Once you pick the suit you are going to wear for the day, I presume you select a complementary shirt, suitable socks and a pleasing tie. The shirt is probably the most constrictive in terms of colour: there may be many patterns on offer, but the vast majority will be blue, white or pink. Your socks for the day present a greater range of possible colours: beyond the choice of matching with your trouser, maroon or green are staples with a grey suit, purple or red can work well with navy. Your tie is presumably last, and presents the greatest number of options; to an extent this makes it the hardest choice, though, as fewer things are actually wrong.
The handkerchief can be any of these colours. Each of them is harmonious. Say, for example, that we start with a grey suit, grey socks and pink, open-necked shirt. Both shirt colours that you turned down are options for the handkerchief: white and blue. Equally, the potential sock colours of grey, maroon and perhaps green can work. And then the ties you could have worn – navy, for example, or a pale grey.
Indeed, the handkerchief options are broader even than that. I have always felt that a red or purple tie with a pink shirt look a little forced, a little easy and commonplace. It looks as if the best you could think of was a vaguely similar colour – reddish tones with more or less blue or white. Gold ties on yellow shirts have always elicited a similar response. It feels like a cop-out.
These colours are, however, still harmonious. A purple handkerchief with a pink shirt works well, as does gold with a yellow shirt. Where a tie is sometimes forced to play a dark, background role, the handkerchief has no such restrictions. Imagine a dark grey or black tie in the ensemble described above, set off by a purple paisley handkerchief.
Harmony is broad, but you can still get it wrong. I find it hard to picture a yellow handkerchief working well with our example, for example, and orange would be horrible. But then, you would never have worn orange in any other part of that ensemble either.
Spectrum-Spanning Combinations
At a certain point, dressing with a fondness and knowledge of traditional men’s clothing can become staid. I have referred to this previously as the point at which style becomes costume. The instant you start wearing a bowtie with your tweed jacket and flannels. The moment when you add a tie pin to your three-piece, double-breasted suit. At this point you are merely aping the dress of a certain period, and dressing up for pantomime.

────────

_Task A:_ Reproduce the stretch of the menswear passage from "Spectrum-Spanning Combinations" through "up for pantomime.".
_Task B:_ Pick up the essay on matching handkerchief colors at the point where it stops, and keep writing it.

────────

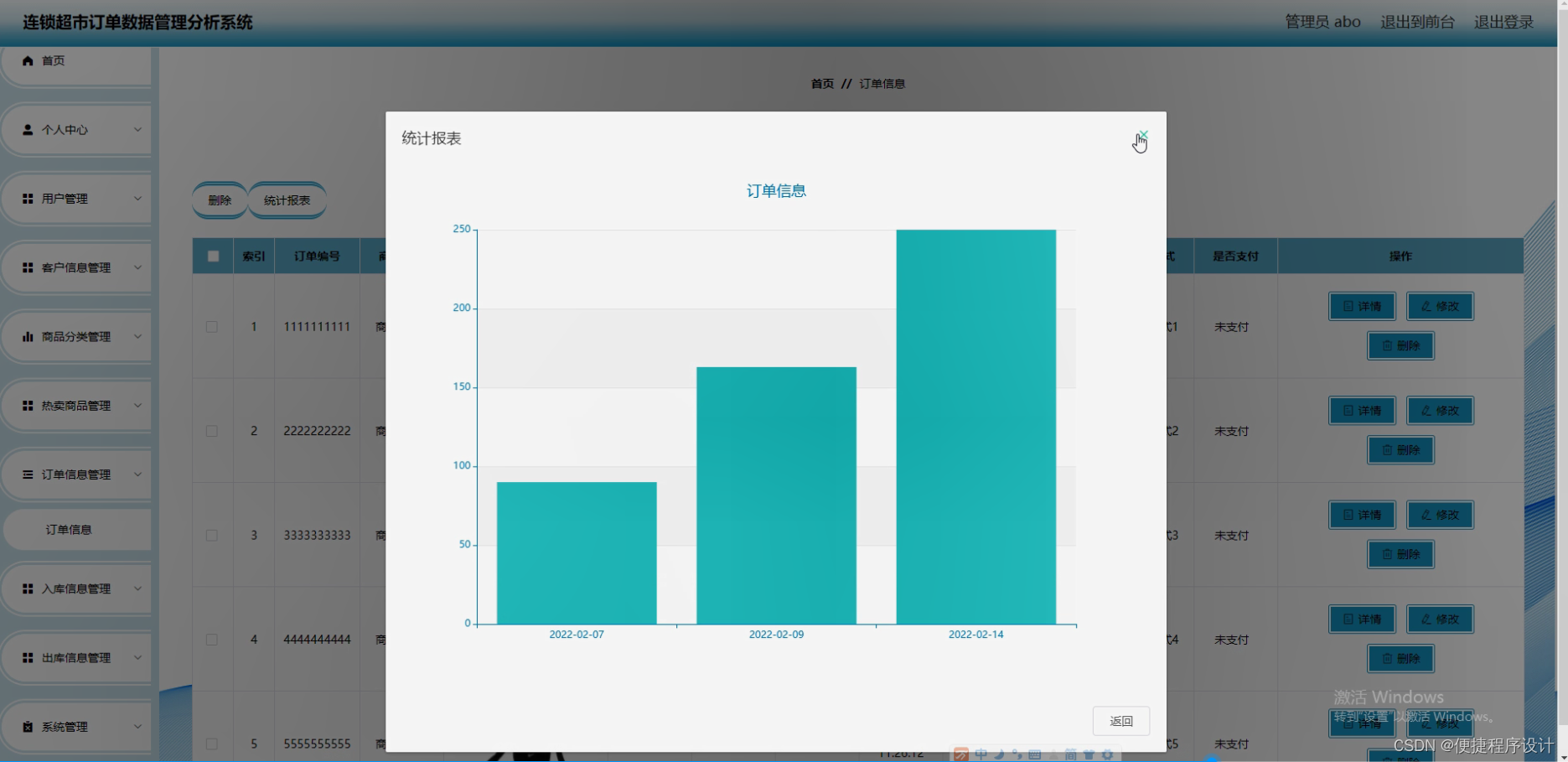Click the moon icon on the input method bar
Viewport: 1568px width, 762px height.
(999, 754)
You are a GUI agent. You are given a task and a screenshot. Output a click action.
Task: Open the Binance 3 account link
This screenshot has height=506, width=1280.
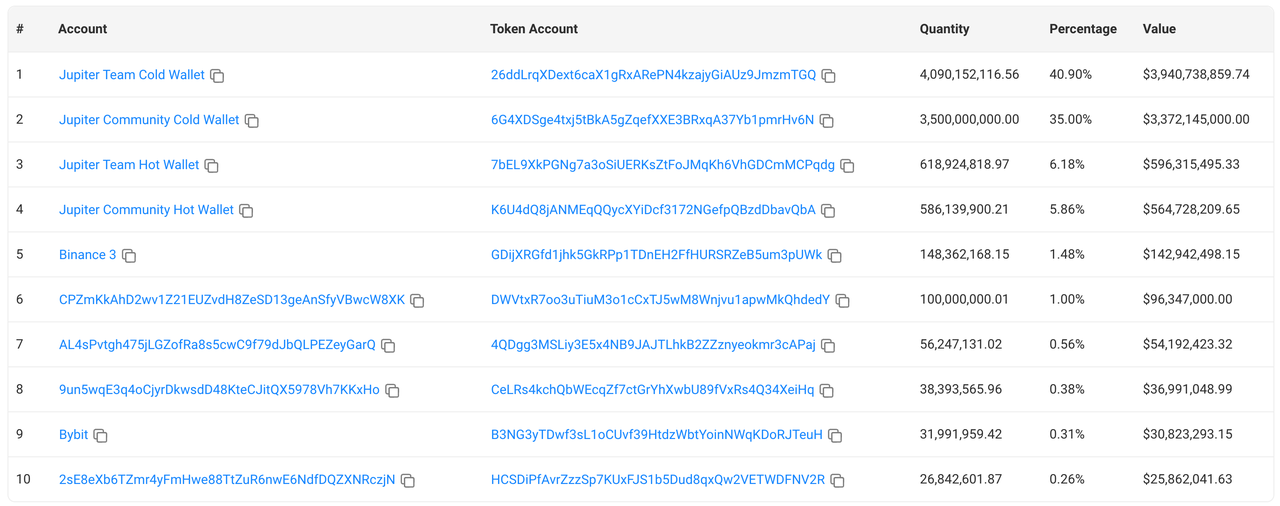[x=87, y=255]
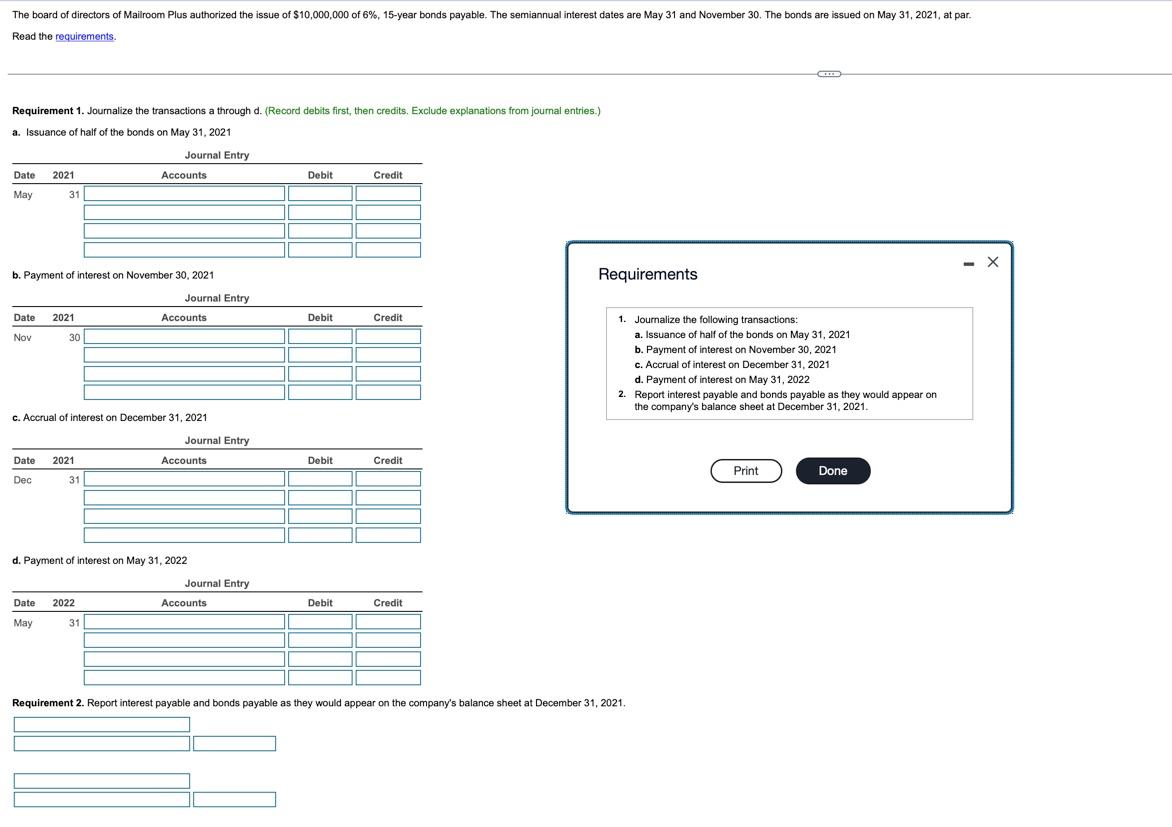Image resolution: width=1172 pixels, height=827 pixels.
Task: Minimize the Requirements popup window
Action: 966,261
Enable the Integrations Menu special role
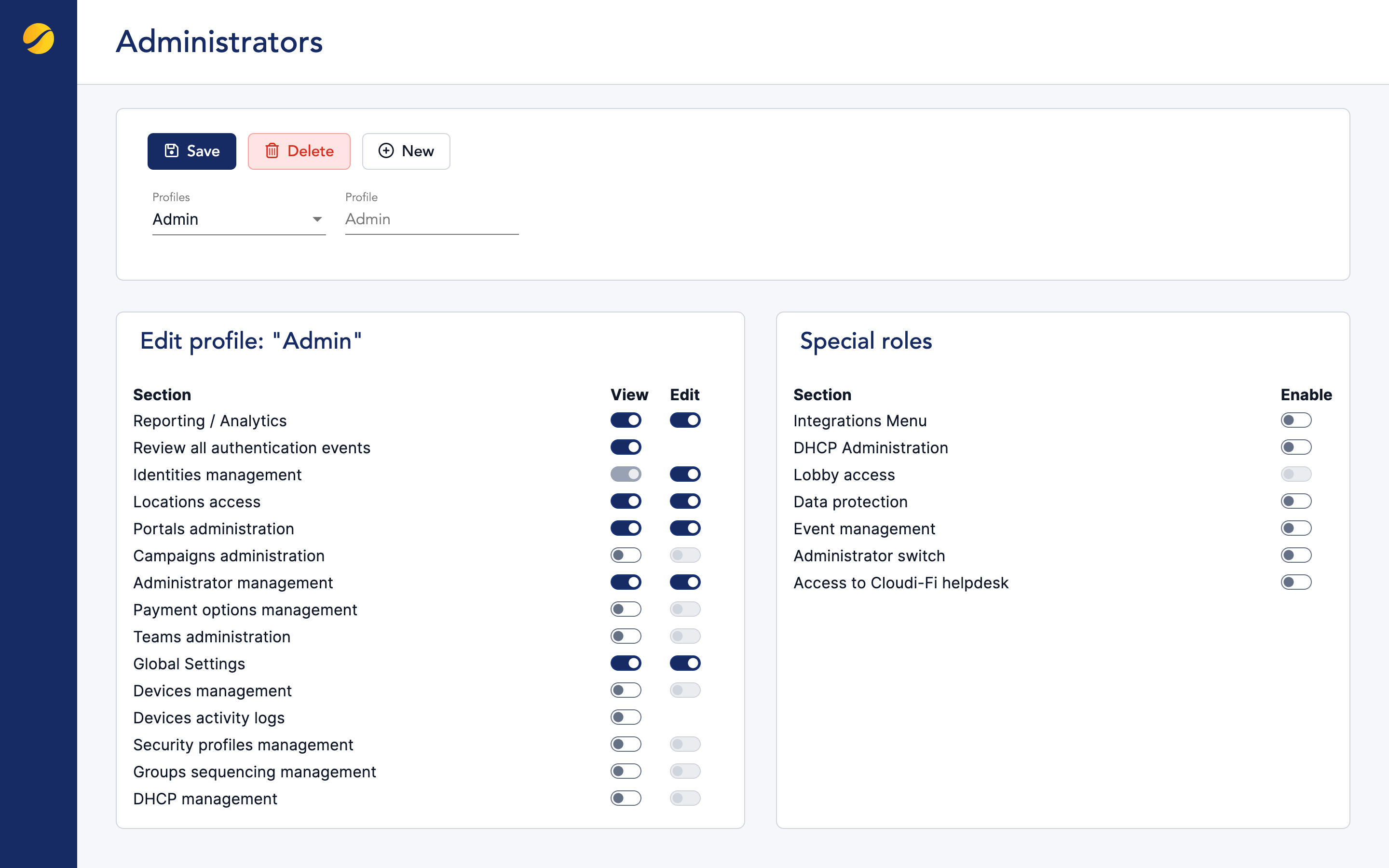 click(1296, 420)
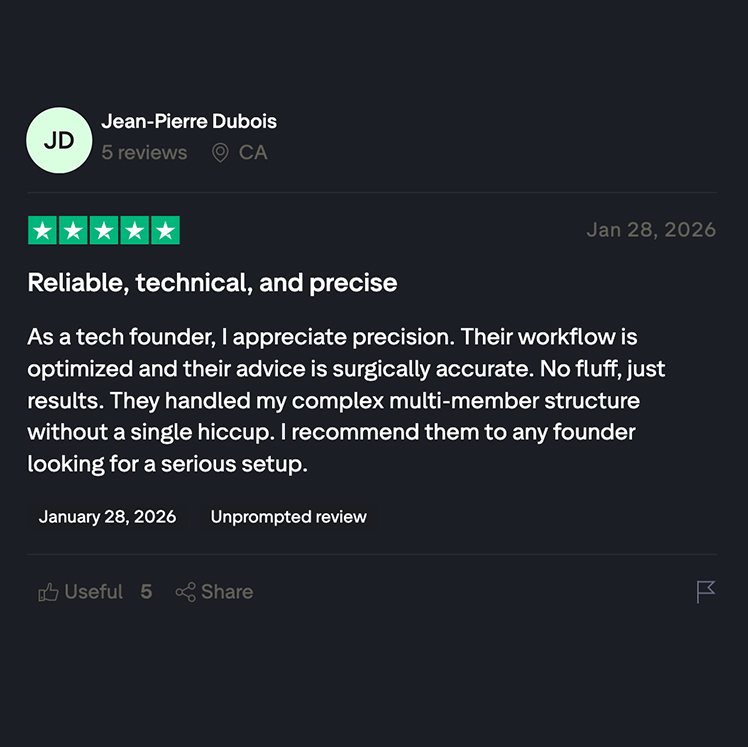
Task: Click the second green rating star
Action: click(73, 231)
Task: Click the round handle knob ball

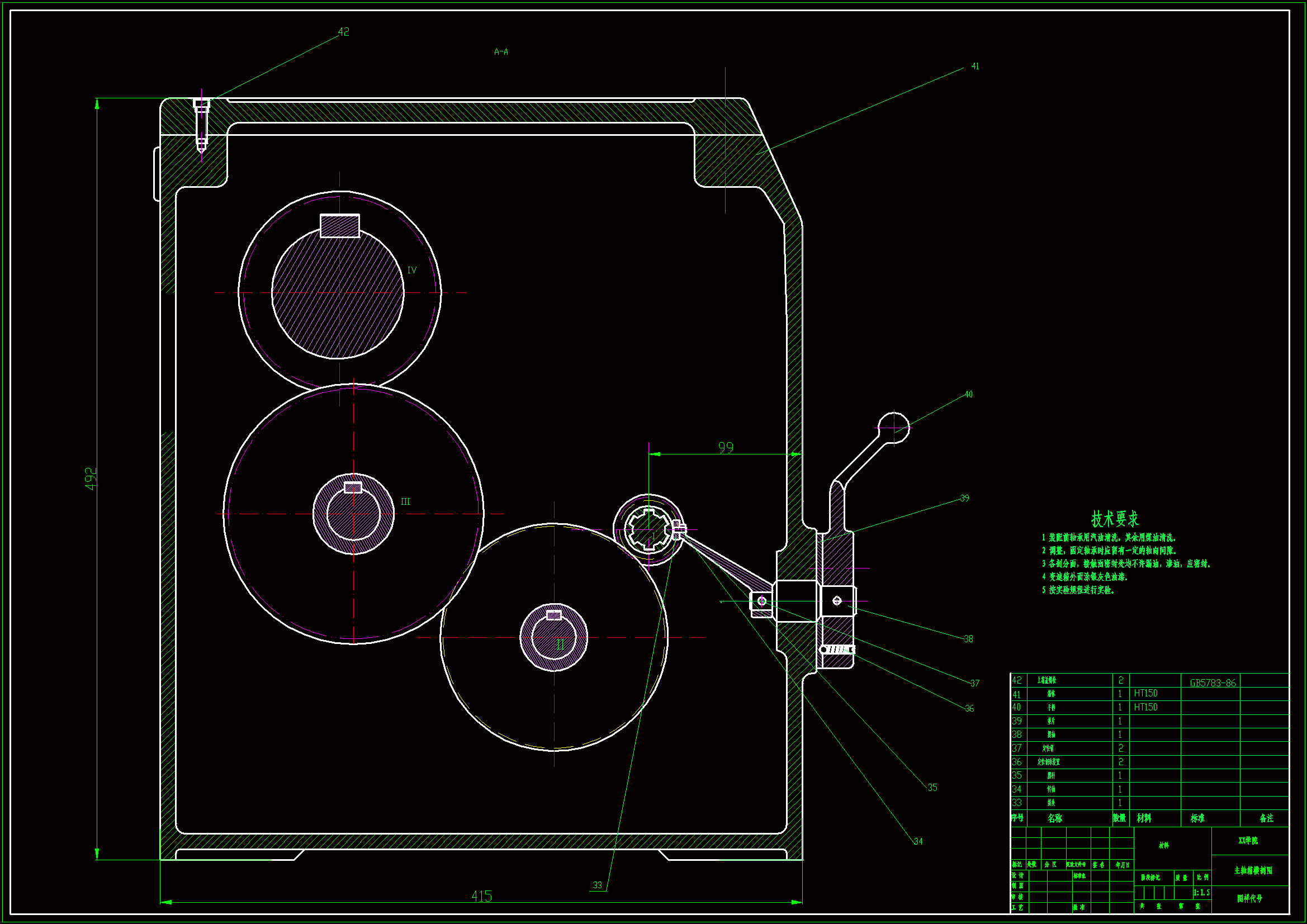Action: tap(894, 428)
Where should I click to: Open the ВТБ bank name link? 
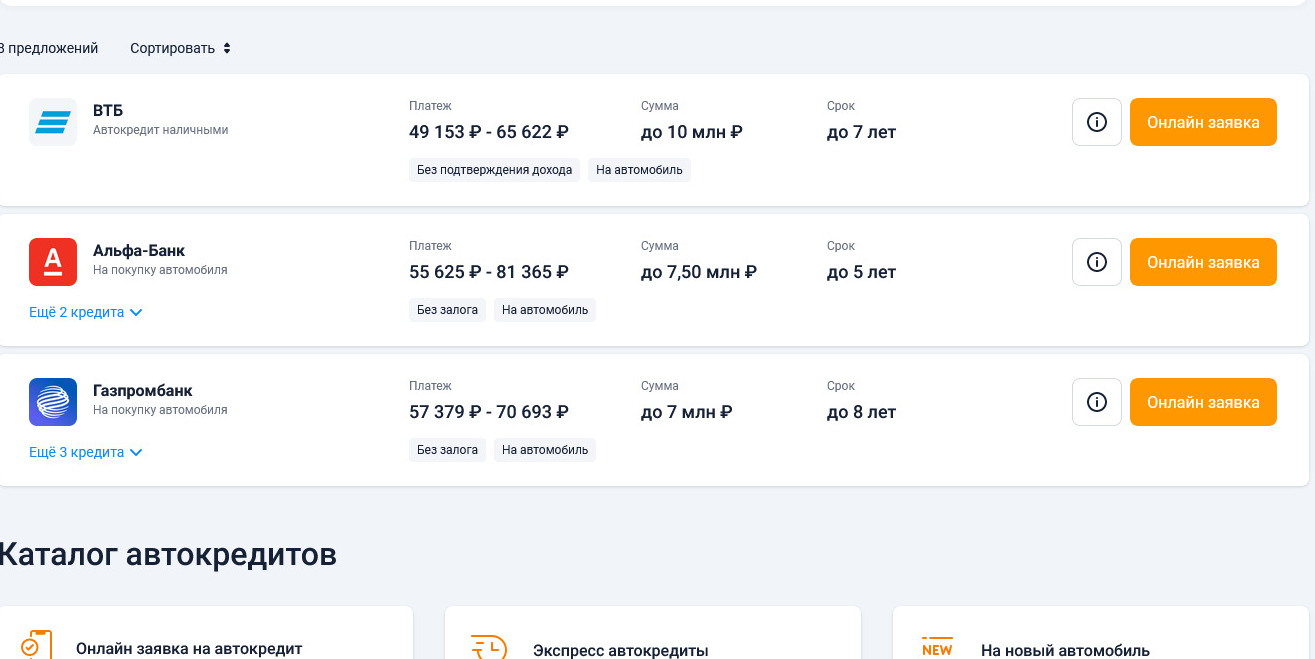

────────

_Exercise output A:_
Spectrum-Spanning Combinations
At a certain point, dressing with a fondness and knowledge of traditional men’s clothing can become staid. I have referred to this previously as the point at which style becomes costume. The instant you start wearing a bowtie with your tweed jacket and flannels. The moment when you add a tie pin to your three-piece, double-breasted suit. At this point you are merely aping the dress of a certain period, and dressing up for pantomime.

_Exercise output B:_
The traditional must be balanced with the quirky, the modern and, most importantly, the personal. Wear beaten-up converse under your flannels. Add a lurid handkerchief to your suit’s breast pocket. The true enthusiast of style is constantly striving to update these traditions and add a twist. This does not mean having a buttonhole stitched in a contrast colour, or going for a bright jacket lining, a la Paul Smith. It has to be your own. It has to be personal.
Here are a couple of recent inspirations of my own. They both balance ties, either necktie or bowtie, with more casual pieces of clothing. As the tie is towards the formal extreme of a formality spectrum, it should be balanced with something from towards the other end of the spectrum, the informal.
Two provisos. One, this assumes that the look you want is somewhere in between: a weekend or casual Friday look with a formal edge to it. Two, these suggestions are obviously not that personal, given that I am suggesting them to you. But they’re perhaps a good place to start.
My first combination comprises Oxford button-down shirt, bowtie, jeans and hooded sweatshirt. I have no opinion on the shoes – perhaps brogues or trainers, depending on your mood. In fact, the shoes are probably the tipping point of formality: formal with an informal twist, or the other way around. The bowtie at one end of the spectrum is balanced by the hoodie at the other end. The Oxford-weave shirt, similarly, makes an effective background to the bowtie.
The second combination is another version of the same idea. Necktie with Windsor-collar shirt, jeans and rugby shirt. In this instance, the necktie is balanced by the rugby shirt. The tie should be a casual fabric if possible – cotton, linen, wool. Something matte. The rugby shirt is something of a British institution but is also fairly widely available in the US. An equivalent is the long-sleeved version of the polo shirt.
Preppy combinations, perhaps. But pulling them off well, personally, is your job.
The Undone Tie
A loose tie knot is much derided by style aficionados and those of a traditional bent to menswear. But it can work well. As with all these style quirks, it depends on using traditions of menswear as a weapon, understanding them and then subverting them.
The dark suit, white shirt and dark tie is often used as an archetypal ‘cool’ outfit worn by movie stars and rock stars. While it becomes very formulaic if everyone wears it, and plain dull if it is the only thing to appear on a red carpet, it is striking. The stark lack of colour and high-contrast silhouette suggest aggression, while a loose black tie gives the impression of laid-back nonchalance. Danger and indifference – two time-worn elements of cool.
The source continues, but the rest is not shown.